**Texto:**
╔══

A noção de ganho ou de perda, tem subjacente constatações teóricas que se emanam de duas teorias base: a teoria das vantagens absolutas, formulada no essencial por Adam Smith, e a teoria das vantagens relativas, teoria formulada por David Ricardo, discípulo e comentador de Adam Smith e Malthus e que, no essencial, reformula a teoria de Smith introduzindo factores de correção que passam pelo interesse egoístico dos empresários e os resultados da afectação do capital na produção. Na primeira teoria, os Estados deveriam produzir aquilo que, em termos absolutos, fizessem melhor e com menor custo. A especialização de cada Estado, levaria a um aumento da produção mundial desse bem que, comercializado por via da liberação mundial do comércio, implicaria um aumento da possibilidade de acesso do consumo do bem. As populações sairiam beneficiadas, porque teriam maior número de bens à sua disposição por menor preço.

╚══

**Objetivo a:** Reproduza, da listagem, as linhas que vão desde a que contém "Task: Select order size M 4.5 / W 6.5" até à que contém "Action: click(x=115, y=271)", incluindo ambas.
O texto e a listagem constituem materiais independentes entre si.

**Listagem:**
╔══

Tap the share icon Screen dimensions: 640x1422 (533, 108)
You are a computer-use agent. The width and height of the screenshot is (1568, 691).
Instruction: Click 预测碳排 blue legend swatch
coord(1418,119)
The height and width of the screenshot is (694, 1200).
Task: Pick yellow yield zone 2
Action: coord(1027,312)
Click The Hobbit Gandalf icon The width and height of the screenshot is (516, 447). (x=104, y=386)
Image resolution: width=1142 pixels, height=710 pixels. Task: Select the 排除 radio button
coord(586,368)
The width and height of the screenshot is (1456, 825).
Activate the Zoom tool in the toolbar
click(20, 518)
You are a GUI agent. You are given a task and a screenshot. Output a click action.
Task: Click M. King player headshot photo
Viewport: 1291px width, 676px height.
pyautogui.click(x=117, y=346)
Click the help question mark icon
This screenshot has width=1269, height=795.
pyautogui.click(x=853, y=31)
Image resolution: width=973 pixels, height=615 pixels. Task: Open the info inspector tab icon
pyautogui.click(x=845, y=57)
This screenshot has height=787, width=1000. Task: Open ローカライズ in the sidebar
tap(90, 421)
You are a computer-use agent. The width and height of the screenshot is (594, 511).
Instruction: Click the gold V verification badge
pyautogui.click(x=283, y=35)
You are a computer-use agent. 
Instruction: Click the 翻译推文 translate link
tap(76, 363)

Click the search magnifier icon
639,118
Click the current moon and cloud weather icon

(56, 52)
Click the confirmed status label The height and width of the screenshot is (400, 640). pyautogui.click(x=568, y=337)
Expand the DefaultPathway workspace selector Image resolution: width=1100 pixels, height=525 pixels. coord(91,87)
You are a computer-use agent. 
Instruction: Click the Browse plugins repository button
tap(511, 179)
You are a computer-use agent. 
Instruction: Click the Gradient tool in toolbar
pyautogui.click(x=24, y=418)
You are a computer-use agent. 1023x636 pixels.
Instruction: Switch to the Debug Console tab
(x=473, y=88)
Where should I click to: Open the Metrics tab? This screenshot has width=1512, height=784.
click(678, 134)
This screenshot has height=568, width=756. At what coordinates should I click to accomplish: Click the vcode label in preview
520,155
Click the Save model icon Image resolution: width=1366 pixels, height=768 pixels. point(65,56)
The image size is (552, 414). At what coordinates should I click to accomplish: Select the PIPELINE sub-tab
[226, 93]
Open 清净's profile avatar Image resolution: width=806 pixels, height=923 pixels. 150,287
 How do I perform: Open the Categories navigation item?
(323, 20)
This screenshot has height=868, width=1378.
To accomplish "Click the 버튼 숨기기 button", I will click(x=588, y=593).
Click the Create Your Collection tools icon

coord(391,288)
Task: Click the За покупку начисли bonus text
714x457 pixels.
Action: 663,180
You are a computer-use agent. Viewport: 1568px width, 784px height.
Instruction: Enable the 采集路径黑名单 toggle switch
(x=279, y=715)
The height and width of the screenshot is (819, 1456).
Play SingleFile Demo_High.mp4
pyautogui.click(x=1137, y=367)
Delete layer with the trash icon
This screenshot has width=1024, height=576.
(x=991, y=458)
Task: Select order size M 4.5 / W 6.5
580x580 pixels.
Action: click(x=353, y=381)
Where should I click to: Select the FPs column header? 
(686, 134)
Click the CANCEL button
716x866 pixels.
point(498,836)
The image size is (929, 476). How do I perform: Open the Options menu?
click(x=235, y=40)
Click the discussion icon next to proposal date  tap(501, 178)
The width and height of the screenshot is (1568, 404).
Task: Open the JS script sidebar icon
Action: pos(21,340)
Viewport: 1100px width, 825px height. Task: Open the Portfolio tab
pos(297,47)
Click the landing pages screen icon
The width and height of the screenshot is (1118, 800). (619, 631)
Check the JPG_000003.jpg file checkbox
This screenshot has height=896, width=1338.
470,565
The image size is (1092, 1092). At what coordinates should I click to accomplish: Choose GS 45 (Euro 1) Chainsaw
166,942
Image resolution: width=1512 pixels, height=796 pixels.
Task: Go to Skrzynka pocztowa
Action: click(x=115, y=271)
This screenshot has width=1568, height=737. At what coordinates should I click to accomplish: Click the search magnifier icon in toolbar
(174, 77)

╚══

**Objetivo b:** Reescreva em forma de lista o parágrafo do texto que começa por "A noção de ganho ou de perda", mantendo os factos principais.

**Resposta completa a:**
Task: Select order size M 4.5 / W 6.5
580x580 pixels.
Action: click(x=353, y=381)
Where should I click to: Select the FPs column header? 
(686, 134)
Click the CANCEL button
716x866 pixels.
point(498,836)
The image size is (929, 476). How do I perform: Open the Options menu?
click(x=235, y=40)
Click the discussion icon next to proposal date  tap(501, 178)
The width and height of the screenshot is (1568, 404).
Task: Open the JS script sidebar icon
Action: pos(21,340)
Viewport: 1100px width, 825px height. Task: Open the Portfolio tab
pos(297,47)
Click the landing pages screen icon
The width and height of the screenshot is (1118, 800). (619, 631)
Check the JPG_000003.jpg file checkbox
This screenshot has height=896, width=1338.
470,565
The image size is (1092, 1092). At what coordinates should I click to accomplish: Choose GS 45 (Euro 1) Chainsaw
166,942
Image resolution: width=1512 pixels, height=796 pixels.
Task: Go to Skrzynka pocztowa
Action: click(x=115, y=271)

**Resposta completa b:**
- A noção de ganho ou de perda assenta em duas teorias base.
- A teoria das vantagens absolutas foi formulada, no essencial, por Adam Smith.
- A teoria das vantagens relativas foi formulada por David Ricardo, discípulo e comentador de Adam Smith e de Malthus.
- Ricardo reformula a teoria de Smith com fatores de correção ligados ao interesse egoístico dos empresários e aos resultados da afetação do capital na produção.
- Segundo a primeira teoria, cada Estado deveria produzir aquilo que, em termos absolutos, fizesse melhor e com menor custo.
- A especialização aumentaria a produção mundial desse bem, que, comercializado graças à liberalização do comércio, ficaria mais acessível ao consumo.
- As populações sairiam beneficiadas, com mais bens à disposição e a menor preço.